In an explanatory statement published on October 31, Algeria said that the resolution "fails to reflect the legitimate expectations and aspirations of the people of Western Sahara, represented by the Polisario Front."

International Law on the Right to Self Determination

The right to self-determination is enshrined in the UN Charter and under international human rights law. Articles 1 of the International Covenant on Civil and Political Rights and the International Covenant on Economic, Social, and Cultural Rights both state "All peoples have the right of self-determination. By virtue of that right they freely determine their political status and freely pursue their economic, social and cultural development."

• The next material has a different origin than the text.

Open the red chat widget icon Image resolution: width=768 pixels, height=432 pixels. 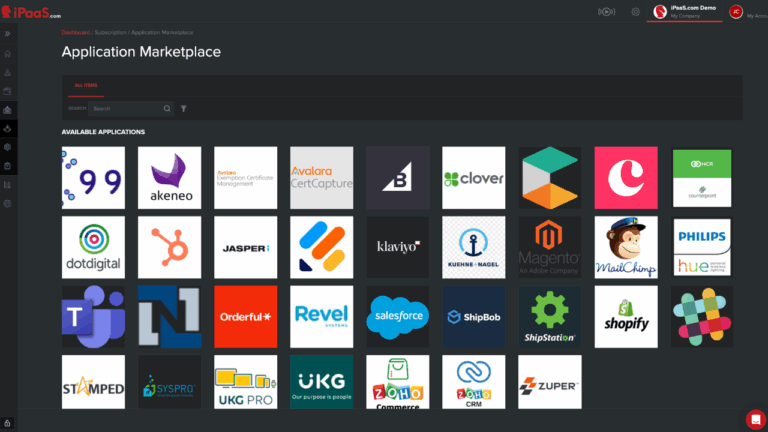[x=755, y=419]
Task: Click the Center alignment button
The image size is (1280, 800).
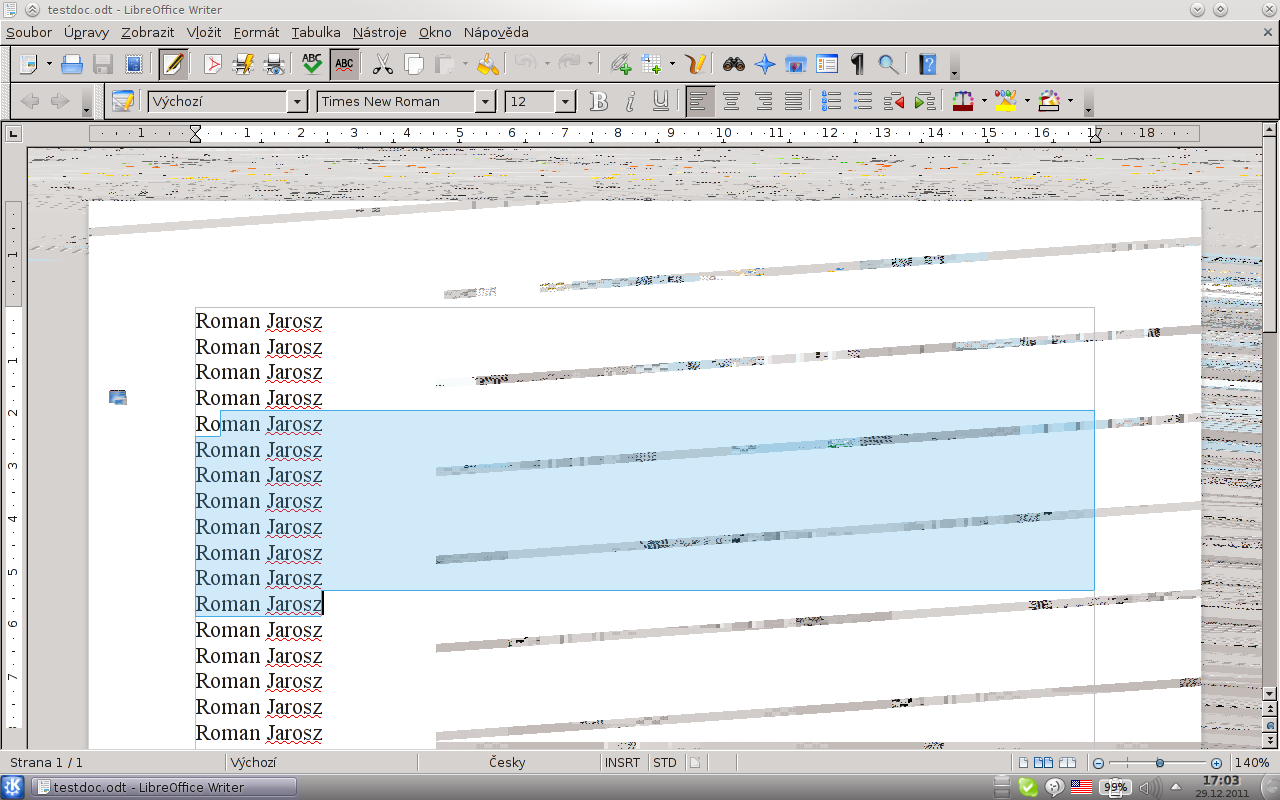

The UN Human Rights Committee, which authoritatively interprets the covenant, stated in its General Comment 12 that all states are obligated to respect and promote the realization of a population's self-determination.

UN General Assembly Resolution 2625 (1970), on the Declaration on Principles of International Law concerning Friendly Relations and Cooperation among States in accordance with the Charter of the United Nations, and UN General Assembly Resolution 1514 (1960) on the Declaration of Granting Independence to Colonial Countries and People, affirm the right to self-determination.

The African Charter on Human and Peoples' Rights holds that all peoples "shall have the unquestionable and inalienable right to self-determination. They shall freely determine their political status and shall pursue their economic and social development according to the policy they have freely chosen." In a landmark 2022 case brought before the African Court on Human and Peoples' Rights on the readmission of Morocco to the African Union in 2017, the court noted:

[I]n view of the fact that part of the SADR's [Sahrawi Arab Democratic Republic) territory is still under occupation by Morocco, there is no question that State Parties to the Charter have an obligation, individually and collectively, towards the people of SADR to protect their right to self-determination, particularly, by providing assistance in their struggle for freedom […].